Inspiration

While brainstorming ideas for a potential project, I thought of this post that I saw a few weeks earlier: link Somebody had used an AI to generate art for every character in the Overwatch game. This inspired me to research how I could make my own AI-generated art.

How does AI make art?

VQGAN, which stands for "Vector Quantized Generative Adversarial Network", was trained to generate images using convolutional neural networks and Transformers. CLIP, which stands for "Contrastive Language–Image Pre-training", was trained using Transformers and zero-shot-learning to produce accuracy scores between images and text prompts. Using the terminology introduced in Katherine Crowson’s notebook, VQGAN is the “Generator” and CLIP is the “Perceptor”. Together, VQGAN+CLIP create a feedback loop where VQGAN generates images, and CLIP provides feedback on how accurate the image matches the given text prompt.

How I built my project

I used the Pixray Python package, which implements the VQGAN+CLIP algorithm, while providing additional settings for me to use to alter the generated image. Since Pixray's functionality was built around Google Colab, I built my project on the Google Colab platform.

Challenges I ran into

The main challenge I ran into was the fact that using AI to generate art was incredibly memory intensive. My program would sometimes stop midway because my laptop had run out of additional memory to use. As a result, I was restricted to producing images with the quality set to "normal".
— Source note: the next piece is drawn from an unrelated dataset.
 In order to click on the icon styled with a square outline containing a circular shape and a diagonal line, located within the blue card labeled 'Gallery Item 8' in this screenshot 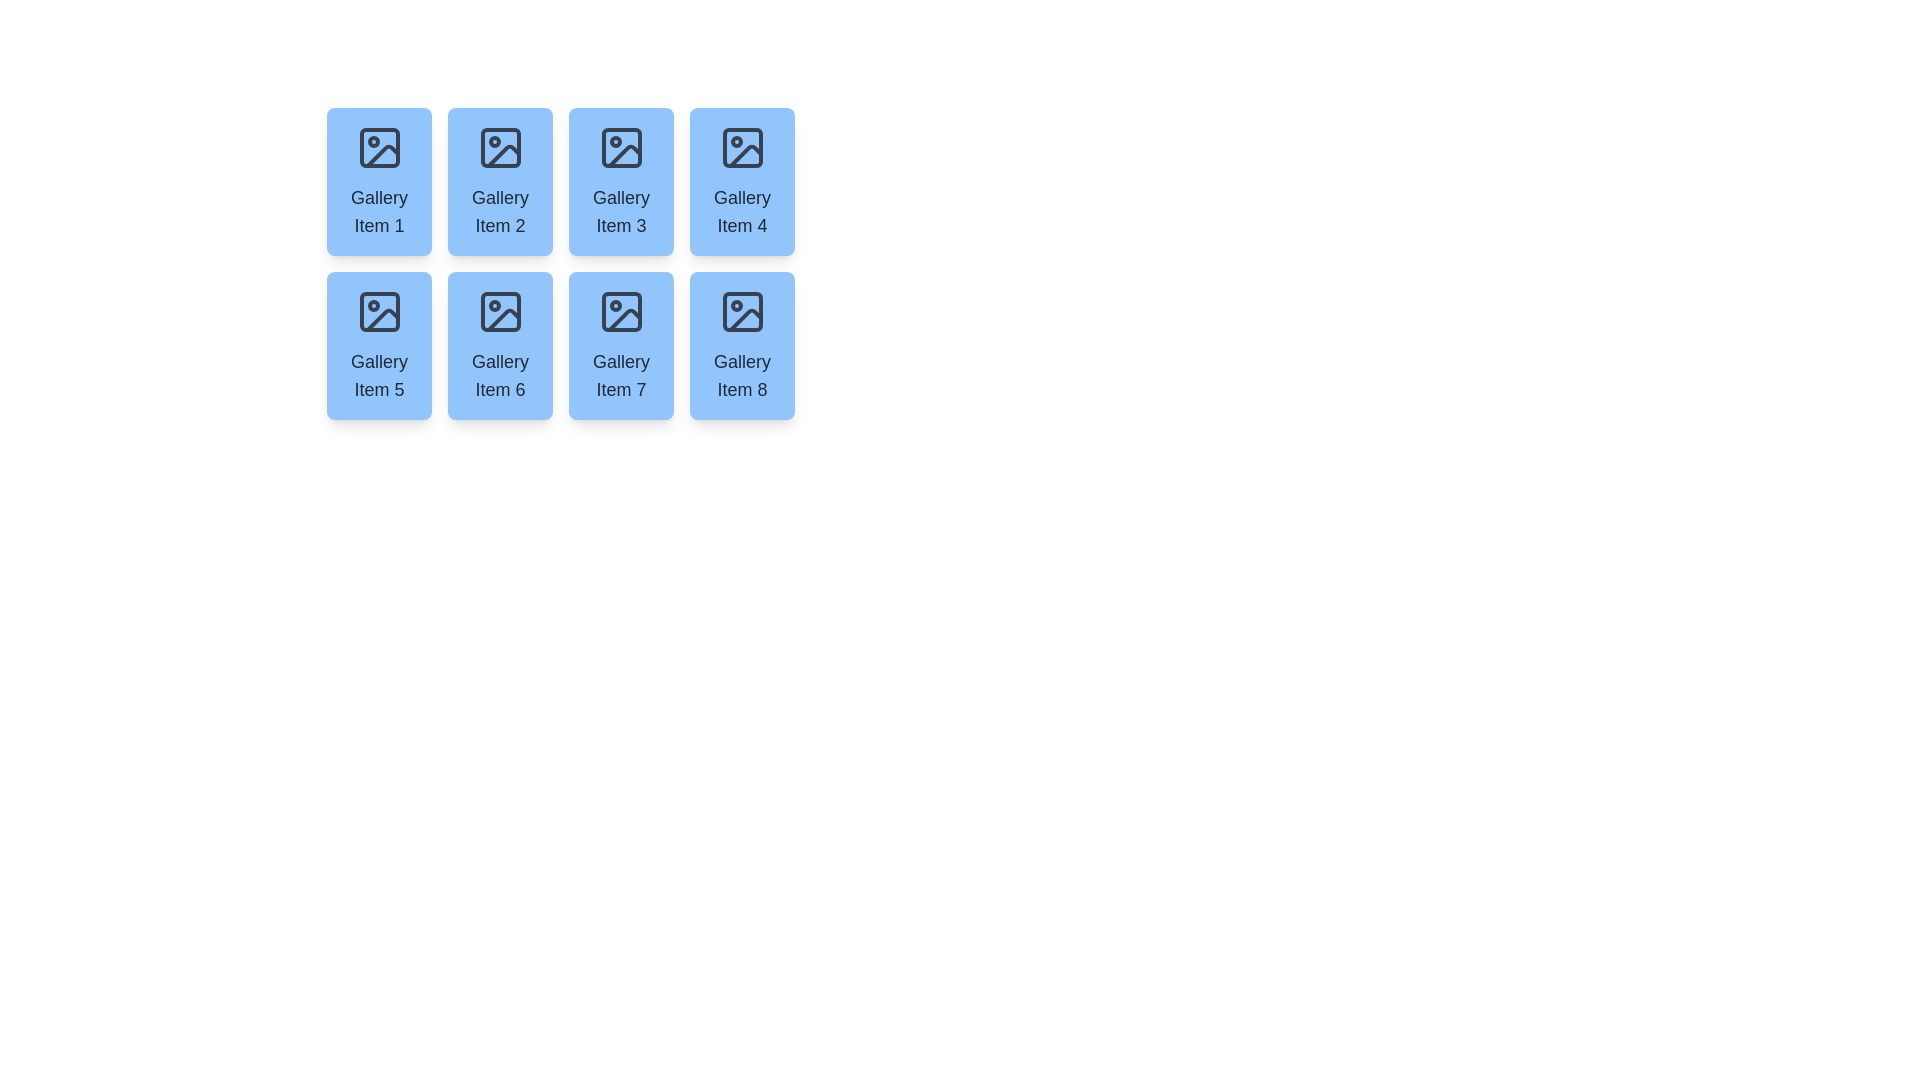, I will do `click(741, 312)`.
Accomplishments that I'm proud of

I discovered that by adding the names of different art websites to the end of the text prompt, such as "Artstation" or "Deviantart", the program would produce art with similar styles to user-created art on the platform. Additionally, by forcing the program to show me the current image every 20 iterations, I could not only see the final resulting art, but the intermediate process. Earlier iterations tended to look more abstract, but in the world of art, that can sometimes be a good thing. These two tweaks in addition to other details such as altering the "custom_loss" and "smoothness_type" settings allowed me to have access to a wide range of potential generated artworks.

What's next for AI-Generated Greenhouse Art

AI-generated art still has far to go before it can be accessible to everyone. Using the Pixray package on Google Colab might be difficult for anyone without programming experience, and the fact that it is so memory intensive (at least 16gb of RAM required) means that people without access to the necessary technologies will not have access. Although some websites offer these services for free, there tends to be a long waiting period. One website that I tried told me that I would need to wait 6 months in order to receive my art! In the future, through improvements to AI algorithms and modern hardware, these problems can be mitigated, and using AI to generate art can become more accessible.